Embedded network security: defence at all levels
- — 06 July, 2012 11:27
Perimeter controls are no longer enough
Confidential information is increasingly at risk in many organisations. Recent incidents have shown that perimeter controls are no longer enough—businesses need to seriously update their security strategies to reflect new threats and new working practices. With bring-your-own-device becoming the norm and employees becoming more mobile, company data is increasingly being taken out of the organisation on laptops, smartphones, tablets and more. Third parties are connecting to the corporate network on devices that the IT department has little, if no, control over, and branch offices are becoming the mainstay of multinational organisations.
The traditional perimeter around a business is no longer there, so companies must adapt to ensure their security, both internal and external, is up to scratch. Those businesses who do not modernise their security will inevitably be more at risk of a security breach that has the potential to seriously disrupt regular business activity.
The Nomadic Challenge
In the knowledge economy, rock-solid security is a must have. Intellectual property is at a financial premium, so it is essential to protect it from inadvertent loss and to keep it out of the reach of professional fraudsters. Information is becoming increasingly difficult to secure in companies that have many branch offices with limited IT resources and growing numbers of mobile workers.
The task of securing information has been made much more difficult by the workforce becoming increasingly nomadic. While this extends a company’s reach, it also extends their risk. Confidential information is frequently out in the field and away from the direct control of the IT department. With increased mobile working, it is not all that surprising that there has been a rise in laptop loss and theft, and yet, few companies encrypt the data stored on mobile devices.
The 3rd Party Challenge
It is not just mobile employees who can put a strain on an organisation’s security. An increasing number of organisations are inviting third parties into their corporate environments and providing them with company services, such as email, web portals and business applications. In security terms, third parties introduce an unknown quantity into the organisation—their devices may not be secured and could potentially introduce malware into the network, or they may not be properly identified and inadvertently given access to confidential information.
The Remote Site Challenge
It is at smaller sites where the risk is most pronounced. Many multinationals have moved away from having a handful of very large sites and offices to a decentralised infrastructure with many smaller offices, depots, sites or outlets. Centralised delivery of enterprise applications over the corporate WAN is empowering this change, however, this often means that there is very little IT resource needed at smaller sites. Although this centralised delivery is an efficient use of resources for application delivery, it leaves smaller locations exposed with little to know IT security onsite.
The Trusted Zone Challenge
Essentially, the corporate network cannot be relied on to be the “trusted zone” that it once was. Organisations need to become “de-perimeterised”. There is no point in having an enterprise perimeter if workers need to access corporate information when they are outside of it. To protect the de-perimeterised organisation, it is important to have security embedded throughout the business.

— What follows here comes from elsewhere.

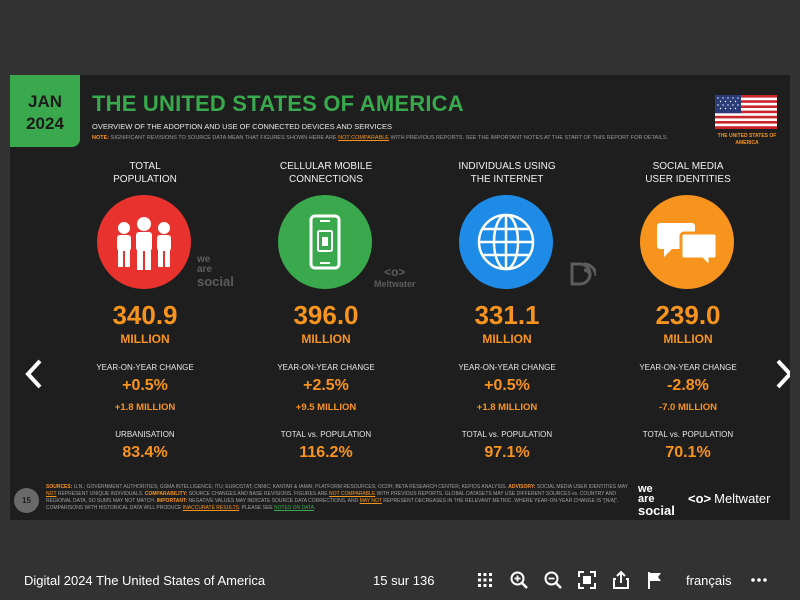 This screenshot has height=600, width=800. Describe the element at coordinates (583, 274) in the screenshot. I see `datareportal-watermark-icon` at that location.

Enterprises need to have consistent and comprehensive security from the edge of the enterprise through the local area network to the end user. All assets and sites need to be protected as security is only as strong as the weakest link. Automatic preventative devices, which can automatically take action based on what the device has detected, should be embedded throughout the organisation at all layers. Security controls need to be embedded in the infrastructure layer, the transport layer and the application layer in order to ensure that the entire organisation is secure from threats.
For example, user authentication needs to be embedded within the application layer to control access to company resources. The level of accreditation needs to be automatically calculated based on the user’s personal security level and the device and network from which he or she wishes to access the resource.
Embedded network security Opportunity
The de-perimeterisation of an organisation means that security breaches don’t just happen outside a nominal boundary that is protected by a firewall, they can happen just as easily inside. For this reason it is essential to also embed security in the transport layer so that all communications within the business are protected from security breaches.
For too many businesses, security is still seen as merely an expense, when in fact good security offers many business advantages. Security must be seen as an essential element to growing the business, as it not only protects users, but it also enhances productivity by making sure the right people access the right resources at the right time. Embedded network security can ensure that an organisation is secured from top to bottom, providing invaluable peace of mind.